A Polícia Federal investiga supostos negócios envolvendo Fábio Luiz Lula da Silva, Roberta Moreira Luchsinger e Fernando Bittar. A investigação, autorizada pelo Supremo Tribunal Federal, aponta que a atuação do trio ultrapassa limites éticos e legais perante a administração pública.
Denúncias sobre os supostos negócios surgiram entre os dias vinte e vinte e um. A divulgação inicial das informações veio de veículos de comunicação, e não da imprensa tradicional. As alegações sugerem que Roberta Luchsinger usou o nome de Fábio Luiz Lula da Silva buscando benefícios em órgãos federais, como o Ministério da Saúde e a Dataprev.

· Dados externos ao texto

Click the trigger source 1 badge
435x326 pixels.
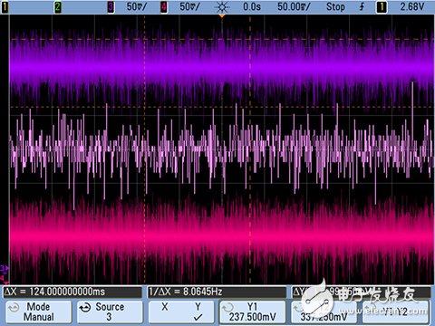click(x=382, y=6)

A Polícia Federal aponta que a conduta do trio não se resume a lobby ou representação de interesses. Delegados da PF afirmam que a ação visava a facilitação de contratos públicos, a promoção de alterações legislativas em favor de interesses privados e a realização de pagamentos a agentes públicos de alta hierarquia.
A PF suspeita da existência de uma sociedade oculta, citando, por exemplo, negócios com cannabis medicinal. Há relatos de tentativas de venda ao Ministério da Saúde, que não tiveram sucesso. A investigação aponta que a atuação do grupo extrapola os limites éticos e legais inerentes à atividade de representação de interesses.